▶ **Brief**:
Can you give these rows again with every "This screenshot" switched to "This page" and everything else unchanged?

:: Data to use

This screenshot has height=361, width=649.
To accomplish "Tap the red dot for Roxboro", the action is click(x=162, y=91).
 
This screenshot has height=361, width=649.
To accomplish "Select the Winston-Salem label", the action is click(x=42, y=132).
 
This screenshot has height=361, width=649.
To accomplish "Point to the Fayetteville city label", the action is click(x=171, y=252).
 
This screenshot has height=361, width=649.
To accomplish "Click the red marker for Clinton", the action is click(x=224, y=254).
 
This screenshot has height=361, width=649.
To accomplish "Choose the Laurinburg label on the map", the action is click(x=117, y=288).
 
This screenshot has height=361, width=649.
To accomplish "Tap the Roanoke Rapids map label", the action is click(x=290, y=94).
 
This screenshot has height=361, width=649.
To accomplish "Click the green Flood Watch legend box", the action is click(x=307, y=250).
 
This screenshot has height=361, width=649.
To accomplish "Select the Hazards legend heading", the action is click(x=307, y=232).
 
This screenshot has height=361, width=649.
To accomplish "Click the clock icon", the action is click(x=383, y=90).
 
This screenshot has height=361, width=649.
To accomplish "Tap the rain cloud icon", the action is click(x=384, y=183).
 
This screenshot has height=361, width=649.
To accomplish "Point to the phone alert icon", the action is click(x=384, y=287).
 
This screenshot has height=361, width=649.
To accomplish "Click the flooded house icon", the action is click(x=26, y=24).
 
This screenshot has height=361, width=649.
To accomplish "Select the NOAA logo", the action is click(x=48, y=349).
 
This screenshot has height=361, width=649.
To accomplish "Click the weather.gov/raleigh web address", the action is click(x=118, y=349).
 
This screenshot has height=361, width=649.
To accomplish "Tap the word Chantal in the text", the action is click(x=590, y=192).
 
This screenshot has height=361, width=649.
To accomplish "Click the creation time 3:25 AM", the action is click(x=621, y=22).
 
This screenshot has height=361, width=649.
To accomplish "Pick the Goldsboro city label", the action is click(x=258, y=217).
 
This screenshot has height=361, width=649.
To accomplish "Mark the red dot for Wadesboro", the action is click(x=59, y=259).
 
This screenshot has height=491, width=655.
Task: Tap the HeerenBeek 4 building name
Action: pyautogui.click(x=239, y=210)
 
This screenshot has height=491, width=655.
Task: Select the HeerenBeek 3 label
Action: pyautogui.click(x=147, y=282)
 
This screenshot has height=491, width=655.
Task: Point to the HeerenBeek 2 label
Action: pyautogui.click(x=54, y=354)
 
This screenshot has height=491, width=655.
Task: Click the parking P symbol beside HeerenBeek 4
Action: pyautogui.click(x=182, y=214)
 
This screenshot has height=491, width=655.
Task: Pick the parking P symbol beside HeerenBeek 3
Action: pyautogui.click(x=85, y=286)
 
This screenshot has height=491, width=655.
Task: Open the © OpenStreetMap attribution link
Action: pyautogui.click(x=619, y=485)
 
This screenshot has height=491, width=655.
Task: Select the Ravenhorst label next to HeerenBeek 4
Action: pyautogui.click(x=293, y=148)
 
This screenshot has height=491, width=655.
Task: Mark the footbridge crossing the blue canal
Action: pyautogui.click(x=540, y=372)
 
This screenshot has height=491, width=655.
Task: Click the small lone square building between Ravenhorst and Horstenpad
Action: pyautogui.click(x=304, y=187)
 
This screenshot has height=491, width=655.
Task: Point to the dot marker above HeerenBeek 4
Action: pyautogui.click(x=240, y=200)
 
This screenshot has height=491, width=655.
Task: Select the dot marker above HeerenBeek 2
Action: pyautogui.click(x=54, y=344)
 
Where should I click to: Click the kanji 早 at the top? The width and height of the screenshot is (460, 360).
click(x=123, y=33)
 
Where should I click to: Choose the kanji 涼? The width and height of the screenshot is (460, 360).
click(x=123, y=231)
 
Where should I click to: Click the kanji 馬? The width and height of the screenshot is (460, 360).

::::

▶ **Result of this exercise**:
This page has height=361, width=649.
To accomplish "Tap the red dot for Roxboro", the action is click(x=162, y=91).
 
This page has height=361, width=649.
To accomplish "Select the Winston-Salem label", the action is click(x=42, y=132).
 
This page has height=361, width=649.
To accomplish "Point to the Fayetteville city label", the action is click(x=171, y=252).
 
This page has height=361, width=649.
To accomplish "Click the red marker for Clinton", the action is click(x=224, y=254).
 
This page has height=361, width=649.
To accomplish "Choose the Laurinburg label on the map", the action is click(x=117, y=288).
 
This page has height=361, width=649.
To accomplish "Tap the Roanoke Rapids map label", the action is click(x=290, y=94).
 
This page has height=361, width=649.
To accomplish "Click the green Flood Watch legend box", the action is click(x=307, y=250).
 
This page has height=361, width=649.
To accomplish "Select the Hazards legend heading", the action is click(x=307, y=232).
 
This page has height=361, width=649.
To accomplish "Click the clock icon", the action is click(x=383, y=90).
 
This page has height=361, width=649.
To accomplish "Tap the rain cloud icon", the action is click(x=384, y=183).
 
This page has height=361, width=649.
To accomplish "Point to the phone alert icon", the action is click(x=384, y=287).
 
This page has height=361, width=649.
To accomplish "Click the flooded house icon", the action is click(x=26, y=24).
 
This page has height=361, width=649.
To accomplish "Select the NOAA logo", the action is click(x=48, y=349).
 
This page has height=361, width=649.
To accomplish "Click the weather.gov/raleigh web address", the action is click(x=118, y=349).
 
This page has height=361, width=649.
To accomplish "Tap the word Chantal in the text", the action is click(x=590, y=192).
 
This page has height=361, width=649.
To accomplish "Click the creation time 3:25 AM", the action is click(x=621, y=22).
 
This page has height=361, width=649.
To accomplish "Pick the Goldsboro city label", the action is click(x=258, y=217).
 
This page has height=361, width=649.
To accomplish "Mark the red dot for Wadesboro", the action is click(x=59, y=259).
 
This page has height=491, width=655.
Task: Tap the HeerenBeek 4 building name
Action: pyautogui.click(x=239, y=210)
 
This page has height=491, width=655.
Task: Select the HeerenBeek 3 label
Action: pyautogui.click(x=147, y=282)
 
This page has height=491, width=655.
Task: Point to the HeerenBeek 2 label
Action: pyautogui.click(x=54, y=354)
 
This page has height=491, width=655.
Task: Click the parking P symbol beside HeerenBeek 4
Action: pyautogui.click(x=182, y=214)
 
This page has height=491, width=655.
Task: Pick the parking P symbol beside HeerenBeek 3
Action: pyautogui.click(x=85, y=286)
 
This page has height=491, width=655.
Task: Open the © OpenStreetMap attribution link
Action: pyautogui.click(x=619, y=485)
 
This page has height=491, width=655.
Task: Select the Ravenhorst label next to HeerenBeek 4
Action: pyautogui.click(x=293, y=148)
 
This page has height=491, width=655.
Task: Mark the footbridge crossing the blue canal
Action: pyautogui.click(x=540, y=372)
 
This page has height=491, width=655.
Task: Click the small lone square building between Ravenhorst and Horstenpad
Action: pyautogui.click(x=304, y=187)
 
This page has height=491, width=655.
Task: Point to the dot marker above HeerenBeek 4
Action: pyautogui.click(x=240, y=200)
 
This page has height=491, width=655.
Task: Select the dot marker above HeerenBeek 2
Action: pyautogui.click(x=54, y=344)
 
Where should I click to: Click the kanji 早 at the top? The width and height of the screenshot is (460, 360).
click(x=123, y=33)
 
Where should I click to: Choose the kanji 涼? The width and height of the screenshot is (460, 360).
click(x=123, y=231)
 
Where should I click to: Click the kanji 馬? The width and height of the screenshot is (460, 360).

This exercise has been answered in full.